On July 14, 1978, the Supreme Court of Pennsylvania decided the case of Mayle v. Pennsylvania Dept. of Highways, 479 Pa. 384, 388 A.2d 709 (1978) abolishing the defense of sovereign immunity. Plaintiff thereafter brought a separate action against PennDOT, Civil Action No. 78-2424, but that action has been withdrawn by mutual consent (presumably because of the pendency of actions instituted by plaintiff in the Commonwealth Court and in the Court of Common Pleas of Chester County).
Defendants' Motions to Dismiss Plaintiff's Amended Complaint
To the extent that the motions to dismiss the Amended Complaint are based upon the assertion of sovereign immunity, they now lack merit, in view of Mayle v. PennDOT, supra. I agree with the defendants, however, that the abolition of the doctrine of sovereign immunity does not impair the continued vitality in Pennsylvania of the doctrine of official immunity.

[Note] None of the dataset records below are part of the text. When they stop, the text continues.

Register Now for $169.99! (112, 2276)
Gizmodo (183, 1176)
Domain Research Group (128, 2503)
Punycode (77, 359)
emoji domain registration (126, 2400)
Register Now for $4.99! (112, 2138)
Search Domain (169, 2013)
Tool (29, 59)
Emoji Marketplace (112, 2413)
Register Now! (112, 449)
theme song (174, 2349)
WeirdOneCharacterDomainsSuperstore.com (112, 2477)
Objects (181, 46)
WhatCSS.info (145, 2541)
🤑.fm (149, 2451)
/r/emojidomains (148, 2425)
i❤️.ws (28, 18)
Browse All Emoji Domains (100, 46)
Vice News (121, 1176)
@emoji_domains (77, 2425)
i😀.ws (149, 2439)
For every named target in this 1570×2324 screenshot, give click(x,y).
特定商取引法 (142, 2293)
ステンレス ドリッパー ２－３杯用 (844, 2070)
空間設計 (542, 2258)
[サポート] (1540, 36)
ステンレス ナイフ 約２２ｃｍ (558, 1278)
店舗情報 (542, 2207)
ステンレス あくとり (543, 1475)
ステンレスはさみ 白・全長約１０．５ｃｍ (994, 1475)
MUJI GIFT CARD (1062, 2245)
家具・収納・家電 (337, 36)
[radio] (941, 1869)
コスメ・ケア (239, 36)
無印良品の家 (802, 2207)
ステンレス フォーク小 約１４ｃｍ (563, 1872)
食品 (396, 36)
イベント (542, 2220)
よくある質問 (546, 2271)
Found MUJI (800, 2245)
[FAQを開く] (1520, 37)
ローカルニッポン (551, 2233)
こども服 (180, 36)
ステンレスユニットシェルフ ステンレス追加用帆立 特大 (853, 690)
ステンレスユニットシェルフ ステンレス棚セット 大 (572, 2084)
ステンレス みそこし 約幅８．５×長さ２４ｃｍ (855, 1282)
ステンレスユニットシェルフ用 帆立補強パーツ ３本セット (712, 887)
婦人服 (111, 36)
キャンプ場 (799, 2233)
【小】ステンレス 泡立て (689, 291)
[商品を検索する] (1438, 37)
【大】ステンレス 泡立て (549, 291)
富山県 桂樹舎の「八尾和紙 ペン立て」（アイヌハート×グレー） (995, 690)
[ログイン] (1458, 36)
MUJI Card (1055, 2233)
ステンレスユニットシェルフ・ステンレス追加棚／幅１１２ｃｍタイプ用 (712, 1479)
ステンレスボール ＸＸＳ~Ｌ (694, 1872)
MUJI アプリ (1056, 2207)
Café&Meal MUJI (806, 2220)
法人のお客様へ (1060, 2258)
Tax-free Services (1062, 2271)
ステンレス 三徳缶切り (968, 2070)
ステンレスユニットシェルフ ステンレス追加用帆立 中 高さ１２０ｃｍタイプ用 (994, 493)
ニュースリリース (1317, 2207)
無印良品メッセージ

Under Pennsylvania law, a "high public official" acting within the scope of his authority, is absolutely immune from civil liability; a "low public official" is conditionally immune. U. S. ex rel. Fear v. Rundle, 506 F.2d 331 (3d Cir. 1974); Fischer v. Kassab, 25 Pa.Cmwlth. 593, 360 A.2d 809 (1976); Freach v. Commonwealth, 471 Pa. 558, 370 A.2d 1163 (1977). It does not appear that any of the individual defendants occupied a policy-making position at a level which would qualify the incumbent as a "high public official." At best, therefore, they must be regarded as perhaps entitled to a qualified immunity: If the actions or omissions giving rise to liability were matters committed to their discretion, they would be immune so long as that conduct was not malicious, wanton or reckless. If they were not vested with discretion in the premises, then it would seem they would be liable for mere negligence. U. S. ex rel. Fear v. Rundle, supra, at p. 335. It seems virtually self-evident that the issues of qualified privilege cannot properly be determined on the pending motions to dismiss; a fuller development of the factual background is required. The motions to dismiss plaintiff's Amended Complaint will therefore be denied.
Individual Third-Party Defendants' Motions to Dismiss the Third-Party Complaint of West Goshen Township
Just as plaintiff's Complaint cannot be dismissed, on this record, on grounds of sovereign immunity or official immunity, the cross-claims of West Goshen Township against the individual defendants are not vulnerable on those grounds, to the extent that the Township seeks indemnity or contribution. Of course, under federal third-party practice, it is impermissible for West Goshen Township to seek to impose "sole liability" upon the third-party defendants for plaintiff's damages. Language in the cross-claims asserting sole liability will therefore be disregarded as surplusage.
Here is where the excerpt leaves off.